In [9]:
# dataviz
import holoviews as hv
from colorcet import fire
from holoviews import opts
from holoviews.element.tiles import EsriImagery
from holoviews.operation.datashader import datashade

# config holoviews
hv.extension('bokeh')
pw = 450
ph = 450
opts.defaults(opts.Scatter(width=pw, height=ph, color='blue'),
              opts.RGB(width=pw, height=ph),
              opts.Curve(width=pw))

In [1]:
import numpy as np
# taxi data
def latlng_to_meters(table, 
                     lat_pickup='pickup_latitude', lng_pickup='pickup_longitude', 
                     lat_dropoff='dropoff_latitude', lng_dropoff='dropoff_longitude'):
    # tag default shift
    origin_shift = 2 * np.pi * 6378137 / 2.0
    # remember columns we're not doing anything with 
    base_columns = '''VendorID, tpep_pickup_datetime, tpep_dropoff_datetime, passenger_count, 
                      trip_distance, RateCodeID, store_and_fwd_flag, payment_type, fare_amount, 
                      extra, mta_tax,  tip_amount, tolls_amount, improvement_surcharge, total_amount'''
    # convert lat/lng coords within focused area to meters and return w/ base columns as pickup/dropoff x/y 
    # origin_shift = 2 * np.pi * 6378137 / 2.0
    # mx = lng * origin_shift / 180.0
    # my = np.log(np.tan((90 + lat) * np.pi / 360.0)) / (np.pi / 180.0)
    # my = my * origin_shift / 180.0
    latlng_to_meters = f'''
                       select
                           {lng_pickup} * {origin_shift} / 180.0 AS pickup_x,
                           {lng_dropoff} * {origin_shift} / 180.0 AS dropoff_x,
                           
                           (90 + {lat_pickup}) * {np.pi} / 360.0 AS pickup_y,
                           (90 + {lat_dropoff}) * {np.pi} / 360.0 AS dropoff_y
                       from 
                           {table}
                           where
                                   {lng_pickup} < -73.75
                               and {lng_pickup} > -74.15

                               and {lng_dropoff} < -73.75
                               and {lng_dropoff} > -74.15

                               and {lat_pickup} > 40.68
                               and {lat_pickup} < 40.84

                               and {lat_dropoff} > 40.68
                               and {lat_dropoff} < 40.84
                               '''  # bottom half focuses coords, top half converts to meters & renames
    # run query & output results
    gdf = bc.sql(latlng_to_meters)
    # convert y columns w/ log
    for col in ['pickup_y', 'dropoff_y']:
        gdf[col] = np.log(np.tan(gdf[col])) / (np.pi / 180.0)
    return gdf

In [2]:
%%time
from blazingsql import BlazingContext
# start up BlazingSQL w/o memory pool
bc = BlazingContext(pool=False)

BlazingContext ready
CPU times: user 2.32 s, sys: 532 ms, total: 2.85 s
Wall time: 2.55 s


In [3]:
# %%time
# # copy csv download to new name (to use while downloading)
# !cp yellow_tripdata_2015-01.csv test_taxi.csv

In [4]:
%%time
# create nyc taxi table
bc.create_table('taxi_2015', '/home/jupyter-winston/turbo-telegram/test_taxi.csv', header=0)

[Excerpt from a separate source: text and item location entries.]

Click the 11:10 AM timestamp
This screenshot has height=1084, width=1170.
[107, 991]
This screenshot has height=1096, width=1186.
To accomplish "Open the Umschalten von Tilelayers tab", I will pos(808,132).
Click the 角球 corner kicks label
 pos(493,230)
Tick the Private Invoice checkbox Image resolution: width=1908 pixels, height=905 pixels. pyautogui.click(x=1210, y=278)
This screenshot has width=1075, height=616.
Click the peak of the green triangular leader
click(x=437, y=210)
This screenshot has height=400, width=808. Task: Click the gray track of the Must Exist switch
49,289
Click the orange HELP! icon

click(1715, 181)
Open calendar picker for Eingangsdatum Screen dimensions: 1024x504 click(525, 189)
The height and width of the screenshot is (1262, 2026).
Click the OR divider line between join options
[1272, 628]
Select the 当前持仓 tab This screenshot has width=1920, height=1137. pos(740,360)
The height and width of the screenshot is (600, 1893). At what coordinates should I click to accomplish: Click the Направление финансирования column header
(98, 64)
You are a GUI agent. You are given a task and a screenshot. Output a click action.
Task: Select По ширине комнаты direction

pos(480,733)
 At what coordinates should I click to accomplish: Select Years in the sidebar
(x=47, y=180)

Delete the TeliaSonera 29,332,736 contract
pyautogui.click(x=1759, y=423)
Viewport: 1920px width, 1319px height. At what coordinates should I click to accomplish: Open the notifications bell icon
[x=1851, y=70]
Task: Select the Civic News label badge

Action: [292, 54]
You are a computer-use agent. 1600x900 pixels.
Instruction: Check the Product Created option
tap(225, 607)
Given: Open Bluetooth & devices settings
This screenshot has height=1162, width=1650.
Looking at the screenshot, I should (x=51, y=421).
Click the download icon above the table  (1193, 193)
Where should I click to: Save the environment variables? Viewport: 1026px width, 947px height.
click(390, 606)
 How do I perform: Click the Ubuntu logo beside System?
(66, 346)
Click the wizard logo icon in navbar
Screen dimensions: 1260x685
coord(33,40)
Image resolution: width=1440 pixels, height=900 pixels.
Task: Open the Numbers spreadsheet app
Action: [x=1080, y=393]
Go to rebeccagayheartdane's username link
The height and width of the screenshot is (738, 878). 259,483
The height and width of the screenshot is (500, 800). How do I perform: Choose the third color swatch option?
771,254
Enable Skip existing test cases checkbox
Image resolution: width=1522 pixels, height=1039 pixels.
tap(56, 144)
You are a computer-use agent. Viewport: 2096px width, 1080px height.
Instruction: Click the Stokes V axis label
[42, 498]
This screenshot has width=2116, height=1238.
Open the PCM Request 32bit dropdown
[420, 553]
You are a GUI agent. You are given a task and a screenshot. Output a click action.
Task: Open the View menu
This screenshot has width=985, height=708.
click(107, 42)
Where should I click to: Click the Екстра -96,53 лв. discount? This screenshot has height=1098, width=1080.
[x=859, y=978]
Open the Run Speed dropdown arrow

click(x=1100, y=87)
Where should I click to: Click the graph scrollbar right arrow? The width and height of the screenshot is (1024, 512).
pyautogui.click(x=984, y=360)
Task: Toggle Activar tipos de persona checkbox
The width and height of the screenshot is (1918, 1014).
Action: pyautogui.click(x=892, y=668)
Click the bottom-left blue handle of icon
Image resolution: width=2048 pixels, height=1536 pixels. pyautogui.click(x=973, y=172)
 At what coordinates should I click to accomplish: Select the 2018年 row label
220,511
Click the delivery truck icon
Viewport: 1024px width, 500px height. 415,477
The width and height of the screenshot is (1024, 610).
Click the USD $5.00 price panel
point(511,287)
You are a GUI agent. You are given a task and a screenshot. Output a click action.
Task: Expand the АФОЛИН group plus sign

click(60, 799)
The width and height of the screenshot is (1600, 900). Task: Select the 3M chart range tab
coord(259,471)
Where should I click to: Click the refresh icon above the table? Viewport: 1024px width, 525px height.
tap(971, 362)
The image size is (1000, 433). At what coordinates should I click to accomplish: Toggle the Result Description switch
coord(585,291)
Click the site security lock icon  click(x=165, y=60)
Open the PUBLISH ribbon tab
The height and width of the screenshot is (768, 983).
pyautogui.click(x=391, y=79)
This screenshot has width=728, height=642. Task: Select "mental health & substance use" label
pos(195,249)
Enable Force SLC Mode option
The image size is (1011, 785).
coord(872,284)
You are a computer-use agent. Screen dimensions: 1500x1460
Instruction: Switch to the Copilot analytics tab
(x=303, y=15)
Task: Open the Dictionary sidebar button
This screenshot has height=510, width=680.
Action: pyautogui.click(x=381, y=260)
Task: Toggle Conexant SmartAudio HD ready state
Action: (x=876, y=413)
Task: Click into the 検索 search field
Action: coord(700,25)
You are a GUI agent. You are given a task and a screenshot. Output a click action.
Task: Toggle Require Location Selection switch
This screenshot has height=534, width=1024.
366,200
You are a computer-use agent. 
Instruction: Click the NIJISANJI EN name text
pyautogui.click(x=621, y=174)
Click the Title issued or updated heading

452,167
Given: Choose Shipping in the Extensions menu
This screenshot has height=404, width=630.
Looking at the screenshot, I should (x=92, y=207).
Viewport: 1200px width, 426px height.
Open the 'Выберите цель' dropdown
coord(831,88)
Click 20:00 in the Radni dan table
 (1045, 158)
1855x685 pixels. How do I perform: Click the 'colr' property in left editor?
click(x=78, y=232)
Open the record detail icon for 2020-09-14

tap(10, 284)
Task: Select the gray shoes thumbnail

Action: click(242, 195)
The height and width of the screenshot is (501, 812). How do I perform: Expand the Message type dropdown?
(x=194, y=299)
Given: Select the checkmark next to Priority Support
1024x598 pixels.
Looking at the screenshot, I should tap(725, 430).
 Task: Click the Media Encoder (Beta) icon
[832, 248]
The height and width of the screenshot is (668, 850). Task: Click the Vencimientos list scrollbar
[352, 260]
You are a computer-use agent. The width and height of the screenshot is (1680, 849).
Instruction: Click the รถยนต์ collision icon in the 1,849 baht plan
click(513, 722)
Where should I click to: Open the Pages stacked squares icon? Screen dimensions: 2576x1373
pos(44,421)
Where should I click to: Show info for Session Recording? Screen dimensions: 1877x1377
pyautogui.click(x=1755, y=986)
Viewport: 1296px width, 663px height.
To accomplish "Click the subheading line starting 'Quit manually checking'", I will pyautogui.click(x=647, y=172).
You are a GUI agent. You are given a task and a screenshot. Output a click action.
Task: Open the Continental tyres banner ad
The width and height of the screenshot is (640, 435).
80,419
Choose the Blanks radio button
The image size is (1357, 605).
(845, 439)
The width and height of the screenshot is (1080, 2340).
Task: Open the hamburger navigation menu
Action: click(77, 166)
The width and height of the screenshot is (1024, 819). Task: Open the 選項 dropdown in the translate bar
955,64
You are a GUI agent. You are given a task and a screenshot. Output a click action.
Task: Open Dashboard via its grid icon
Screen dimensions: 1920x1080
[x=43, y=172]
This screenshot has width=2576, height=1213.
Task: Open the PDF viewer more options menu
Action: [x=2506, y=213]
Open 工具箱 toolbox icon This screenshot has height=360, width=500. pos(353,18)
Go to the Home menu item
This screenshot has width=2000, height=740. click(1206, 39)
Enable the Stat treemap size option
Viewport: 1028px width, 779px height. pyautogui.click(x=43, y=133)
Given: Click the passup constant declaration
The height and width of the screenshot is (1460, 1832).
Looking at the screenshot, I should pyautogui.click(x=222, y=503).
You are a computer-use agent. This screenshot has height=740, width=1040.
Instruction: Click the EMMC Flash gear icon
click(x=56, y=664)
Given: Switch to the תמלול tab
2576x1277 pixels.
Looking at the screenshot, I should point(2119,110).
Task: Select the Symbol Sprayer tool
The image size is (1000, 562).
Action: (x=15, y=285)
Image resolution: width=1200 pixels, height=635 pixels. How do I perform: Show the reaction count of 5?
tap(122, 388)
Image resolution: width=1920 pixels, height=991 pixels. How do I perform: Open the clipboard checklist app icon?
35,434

CPU times: user 5.72 ms, sys: 6.65 ms, total: 12.4 ms
Wall time: 11.6 ms


<pyblazing.apiv2.context.BlazingTable at 0x7f1bbc7bfd68>

In [5]:
%%time
# how many rows we lookin at?
print((len(bc.sql('select * from taxi_2015'))))
# how's they look?
bc.sql('select * from taxi_2015').tail(2)

12748986
CPU times: user 9.9 s, sys: 5.61 s, total: 15.5 s
Wall time: 15 s


Unnamed: 0,VendorID,tpep_pickup_datetime,tpep_dropoff_datetime,passenger_count,trip_distance,pickup_longitude,pickup_latitude,RateCodeID,store_and_fwd_flag,dropoff_longitude,dropoff_latitude,payment_type,fare_amount,extra,mta_tax,tip_amount,tolls_amount,improvement_surcharge,total_amount
12748984,1,2015-01-10 19:01:44,2015-01-10 19:17:03,1,1.3,-73.999565,40.738483,1,N,-73.981819,40.737652,1,10.5,0.0,0.5,2.25,0.0,0.3,13.55
12748985,1,2015-01-10 19:01:45,2015-01-10 19:07:33,1,0.7,-73.96035,40.766399,1,N,-73.968643,40.760777,2,5.5,0.0,0.5,0.0,0.0,0.3,6.3


In [6]:
# gdf = bc.sql('select * from taxi_2015')
# type(gdf['pickup_latitude'][1])

In [7]:
gdf = latlng_to_meters('taxi_2015')

In [8]:
# # save the top 100k for testing
# gdf.head(100000).to_csv('data/test_bsql_converted_taxi.csv')

In [13]:
# read in the csv that was just created 
bc.create_table('test_taxi', '/home/jupyter-winston/turbo-telegram/data/test_bsql_converted_taxi.csv', header=0)
# tag location columns as dataframe
gdf = bc.sql('select pickup_x, pickup_y, dropoff_x, dropoff_y from test_taxi')

In [14]:
try:
    gdf = gdf.to_pandas()
except:
    print('already pandas')
# focus pickup or dropoff location 
loc = 'Pickup Location'
if loc == 'Pickup Location':
    points = hv.Points(gdf, ['pickup_x', 'pickup_y'])
else:
    points = hv.Points(gdf, ['dropoff_x', 'dropoff_y'])
# graph it
taxi_trips = datashade(points, x_sampling=1, y_sampling=1, cmap=fire, width=900, height=480)
# overlay NYC map & display the graph
map_tiles = EsriImagery().opts(alpha=0.5, width=900, height=480, bgcolor='black')
display(map_tiles * taxi_trips)

already pandas


# these work

In [15]:
# these work
bc.create_table('working_taxi', '/home/jupyter-winston/turbo-telegram/data/nyc_taxi_jan15.csv', header=0)
gdf = bc.sql('select pickup_x, pickup_y, dropoff_x, dropoff_y from working_taxi')
gdf.head()

Unnamed: 0,pickup_x,pickup_y,dropoff_x,dropoff_y
0,-8236963.0,4975553.0,-8234835.0,4975627.0
1,-8237032.0,4974966.0,-8232400.0,4978957.0
2,-8235830.0,4977330.0,-8239167.0,4968526.0
3,-8236971.0,4971216.0,-8239151.0,4969390.0
4,-8236335.0,4973690.0,-8236813.0,4977527.0


In [16]:
try:
    gdf = gdf.to_pandas()
except:
    print('already pandas')
points = hv.Points(gdf, ['pickup_x', 'pickup_y'])
taxi_trips = datashade(points, x_sampling=1, y_sampling=1, cmap=fire, width=900, height=480)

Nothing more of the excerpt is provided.